We will be offering an R workshop December 18-20, 2019. Learn more.
Limits of T-RFLP fingerprinting of microbial communities
In this tutorial we will perform an analysis of sampling capacities of archaeal primer sets that are regularly used for fingerprinting of microbial communities using Terminal-Restriction Fragment Length Polymorphism (T-RFLP). In order to approximate the complexity of microbial communities, one can adopt the complete Ribosomal Database Project II (RDP II), the GreenGenes  as a starting point to analyses of bacterial and archaeal 16S rRNA genes, or Functional Gene Database / Repository  for analyses of various functional genes. As an example, we are going to use BEsTRF  to generate primer-pair specific sequence collections of archaeal 16S rRNA genes. Specifically, we will be looking whether statistically significant differences exist between RDP II archaeal subsamples generated by the variants of the widely used primer sets covering the same conserved regions in close proximity of existing primers Ar109f and Ar927r. This approach will generate six in-silico libraries comprising 9412 sequences altogether. As a separate topic, the BEsTRF generated in-silico T-RFLP profiles are going to be analyzed separately (Pc-ORD) and the congruency of the two approaches compared.

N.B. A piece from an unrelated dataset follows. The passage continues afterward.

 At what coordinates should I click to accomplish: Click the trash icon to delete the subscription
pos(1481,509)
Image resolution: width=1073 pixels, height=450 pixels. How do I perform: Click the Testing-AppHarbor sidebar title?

Here is the basic outline:
Cominations of all these five primers resulted in six combinations with identical location of forward primer, but varying recognition capabilities:
Combinations with the second forward primer A109FK were prefixed with W - wider detection.
1. Getting started
Making an Alignment
Fortunately comprehensive datasets of 16S rRNA genes can be obtained from RDP II , GreenGenes, SILVA,other or your own as an alternative. As mentioned, FGD/R  can be used to explore also functional genes.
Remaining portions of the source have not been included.